Iris Palmer and Manuela Ekowo's report, Predictive Analytics in Higher Education, was cited by an EdSurge article on the potential use of big data in college advising:
Some analysts worry that, if not used correctly, these kinds of tools could reinforce existing biases in the education system, especially when demographic data—race, ethnicity, gender or socioeconomic status—is used to predict how successful a student will be. “We know that race, ethnicity and socioeconomic status tend to be correlated with at-risk status, and so students who come from similar groups might be disproportionately flagged or marked as one, at risk, or two, not having what it takes to pursue particular majors,” says Manuela Ekowo, policy analyst at New America.
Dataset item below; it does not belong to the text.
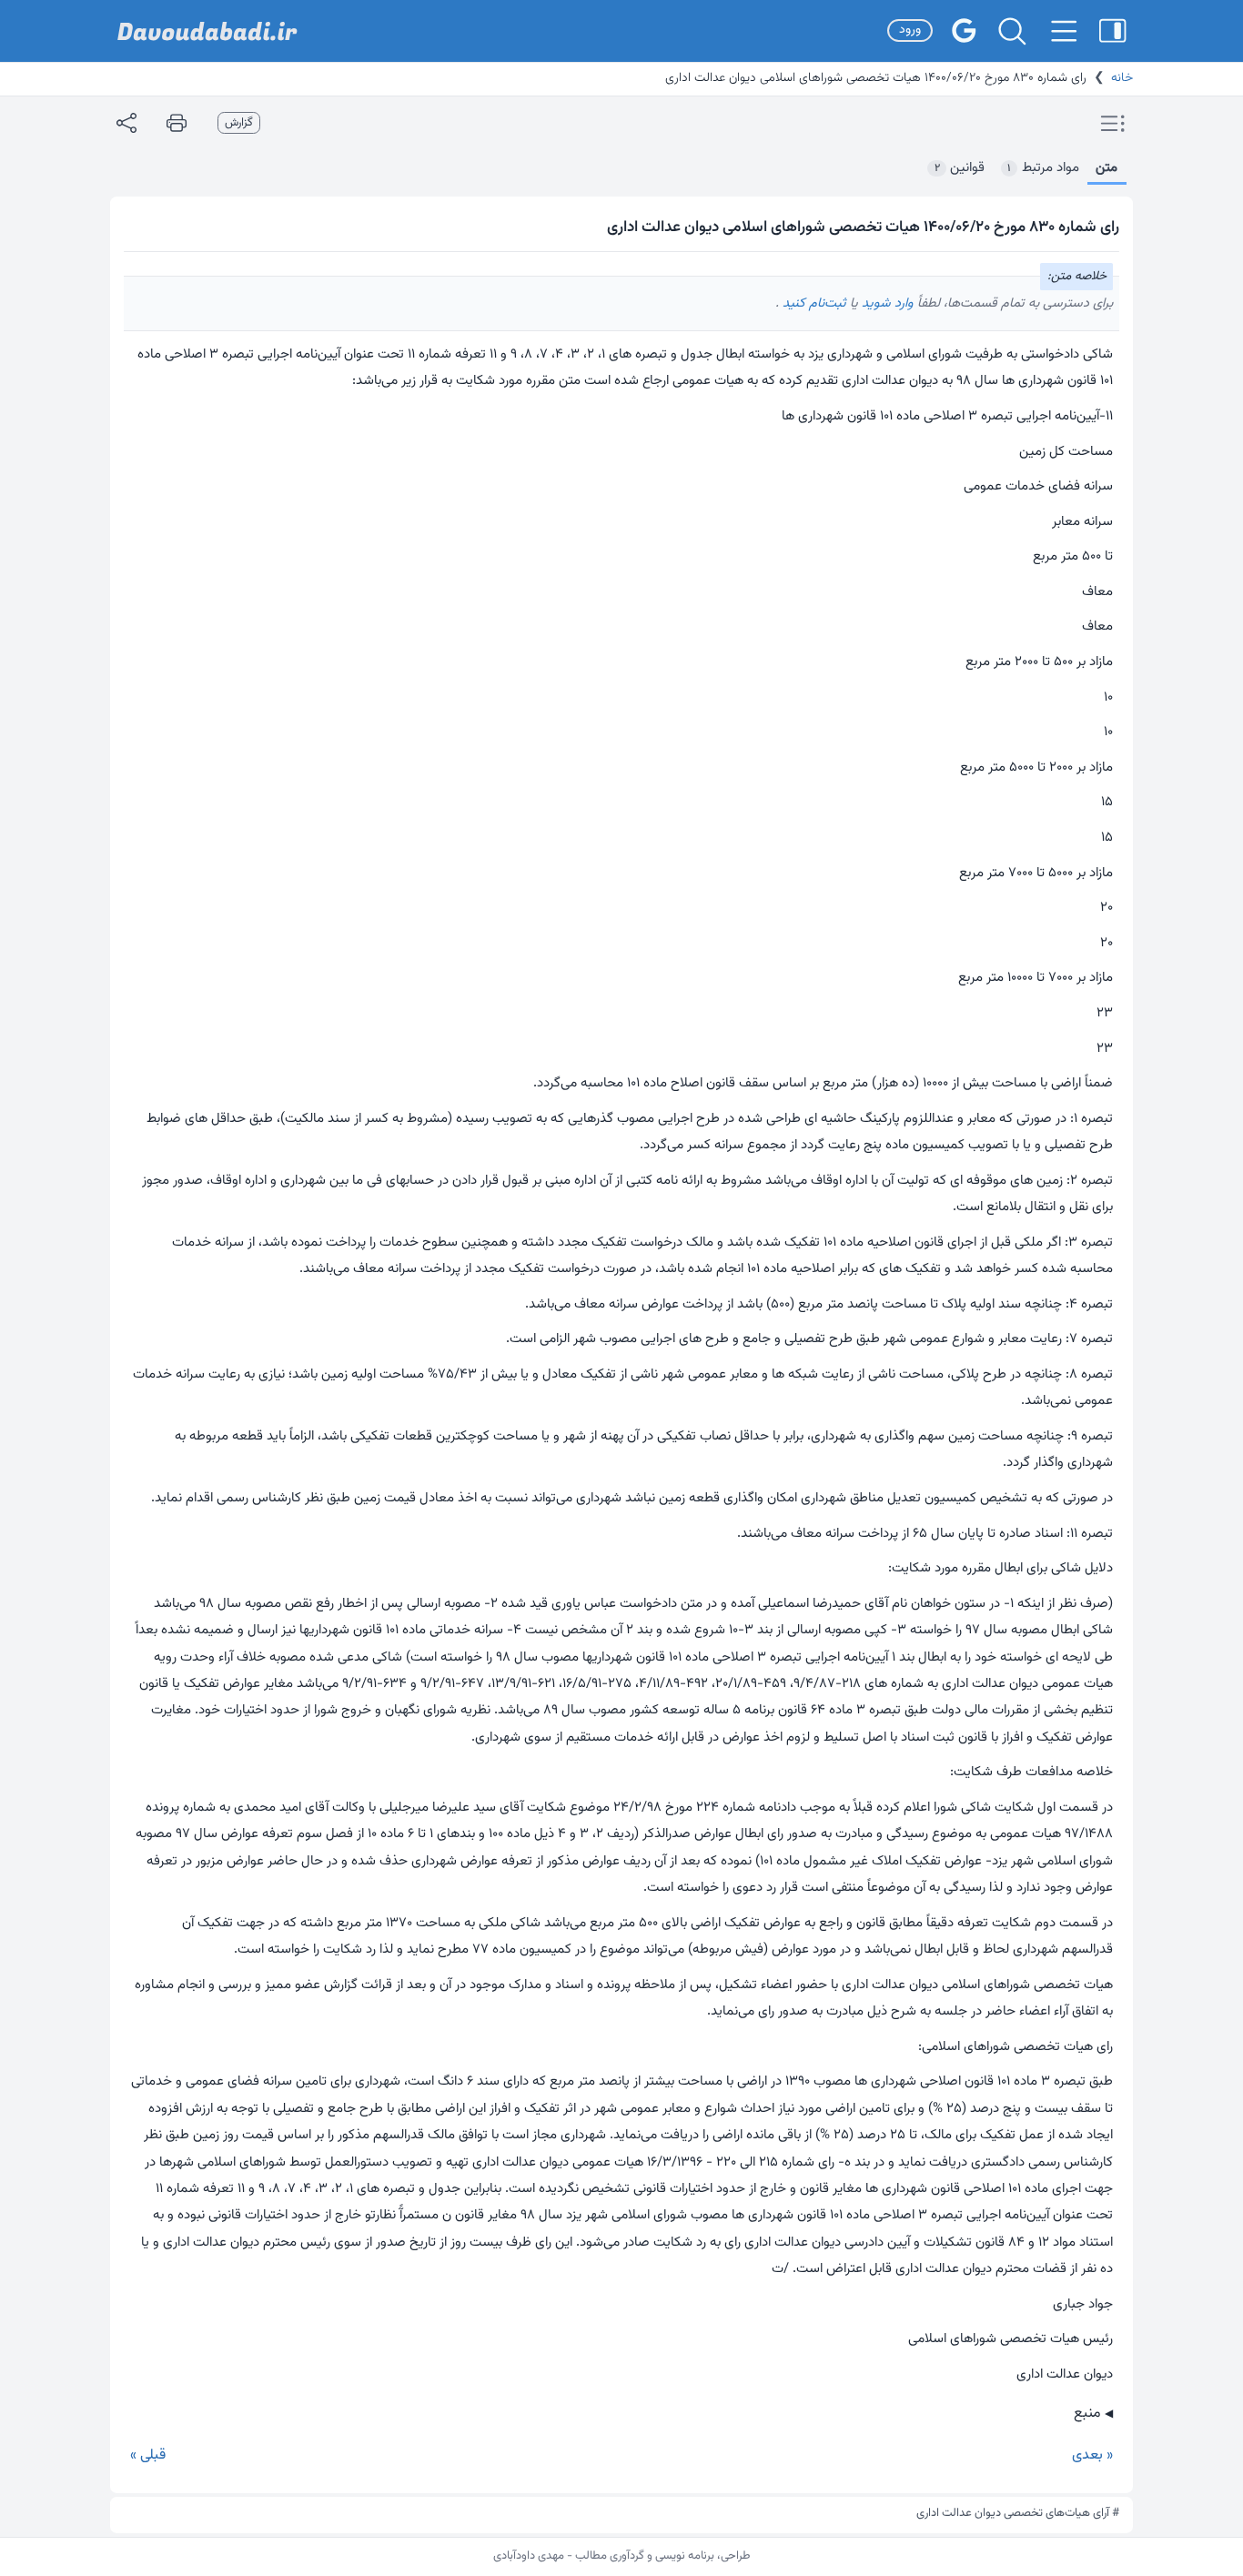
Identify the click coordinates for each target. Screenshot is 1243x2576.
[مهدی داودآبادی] (207, 31)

In March, Ekowo co-authored a report on the ethical use of predictive analytics in higher education. “It is crucial,” reads the report, “that predictive models and algorithms are, at the very least, created to reduce rather than amplify bias.” The concern is: If students are deemed at-risk because of characteristics they can’t change, predictive analytics tools will reinforce existing problems, rather than helping to solve them. For instance: A minority student, predicted to perform poorly in her major because of her race, could be encouraged to switch to an easier major.
Should students know everything? It’s one of the hardest questions to grapple with, says Iris Palmer, a senior policy analyst who co-authored the New America report. She understands both sides of the debate: On one hand, there’s the concern that students have a right to their own data. But at the same time, “students are vulnerable to suggestion, and so when you just present things in a certain way, they can get easily discouraged.”